EXTRAIT À LIRE.
╔══

William Eggleston, David Byrne, Dennis Hopper, Piero della Francesca
William Eggleston (1939 Memphis/Tennesse /USA - toujours en vie et toujours en activité artistique).
La preuve de sa vitalité et de son importance : deux films lui ont été consacrés la même année. L’un, « William Eggleston in the real world » est l’œuvre d’un jeune américain Michael Almeryeda, l’autre de deux français Vincent Gérard et Cédric Laty dont l’audacieuse inspiration tranche du travail monotone et monochrome, par l’ esprit, l’ intention et le montage, de leur prédécesseur.
Gérard et Laty ont décidé de découper leur approche du photographe en 12 moments, en 12 lieux, en 12 saisies qui, comme les mois de l’année tissent une ronde de sensations et de clarté différentes, vont permettre d’approcher un personnage non pas dans la rigueur d’un portrait mais dans l’errance d’une esquisse dont la trame prend forme au fil de rencontres (avec Dennis Hopper, David Byrne) de voyages (Rome, Arles, New York) ou d’exposés sur les techniques de tirage (le dye-painting) qui permet à chaque ton de la photo de trouver sa luminosité la plus aboutie.
Le regard d’Eggleston sur le réel est affranchi de tout maniérisme. Il est brut de décoffrage tout en étant inattendu par ses cadrages déstructurés. Ce que rend bien le film qui pose sur l’artiste et sa production un regard insolite et surprenant. Osant les rapprochements avec les grands coloristes classiques que sont, pour le passé, Piero della Francesca et pour le présent Alfred Hitchcock.

╚══

CONSIGNE 1.
Selon l'extrait à lire, en combien de moments Vincent Gérard et Cédric Laty ont-ils découpé leur approche du photographe ?

DONNÉES BRUTES.
╔══

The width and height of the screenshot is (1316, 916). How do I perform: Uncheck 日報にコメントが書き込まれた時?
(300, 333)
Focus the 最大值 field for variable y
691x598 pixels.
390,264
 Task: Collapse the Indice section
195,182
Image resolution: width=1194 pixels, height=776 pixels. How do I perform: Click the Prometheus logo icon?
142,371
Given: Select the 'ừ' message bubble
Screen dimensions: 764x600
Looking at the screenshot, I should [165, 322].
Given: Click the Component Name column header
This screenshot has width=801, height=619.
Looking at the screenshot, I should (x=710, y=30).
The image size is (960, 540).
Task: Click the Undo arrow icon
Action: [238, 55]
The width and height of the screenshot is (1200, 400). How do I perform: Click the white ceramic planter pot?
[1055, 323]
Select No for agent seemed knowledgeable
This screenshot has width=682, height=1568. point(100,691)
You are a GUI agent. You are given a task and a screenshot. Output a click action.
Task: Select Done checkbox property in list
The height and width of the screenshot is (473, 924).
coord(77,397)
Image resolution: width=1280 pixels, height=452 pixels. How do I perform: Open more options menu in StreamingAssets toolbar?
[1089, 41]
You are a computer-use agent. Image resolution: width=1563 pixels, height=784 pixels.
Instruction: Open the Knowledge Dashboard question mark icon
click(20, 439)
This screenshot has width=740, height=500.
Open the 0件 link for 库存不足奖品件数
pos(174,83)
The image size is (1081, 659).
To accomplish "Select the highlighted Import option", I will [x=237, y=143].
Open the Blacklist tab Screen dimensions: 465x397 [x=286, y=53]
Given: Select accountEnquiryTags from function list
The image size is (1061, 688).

╚══

CONSIGNE 2.
Relevez chacune des lignes des enregistrements où figure le mot « This ».

RÉPONSE 1.
En 12 moments.

RÉPONSE 2.
This screenshot has width=801, height=619.
This screenshot has width=682, height=1568. point(100,691)
This screenshot has width=740, height=500.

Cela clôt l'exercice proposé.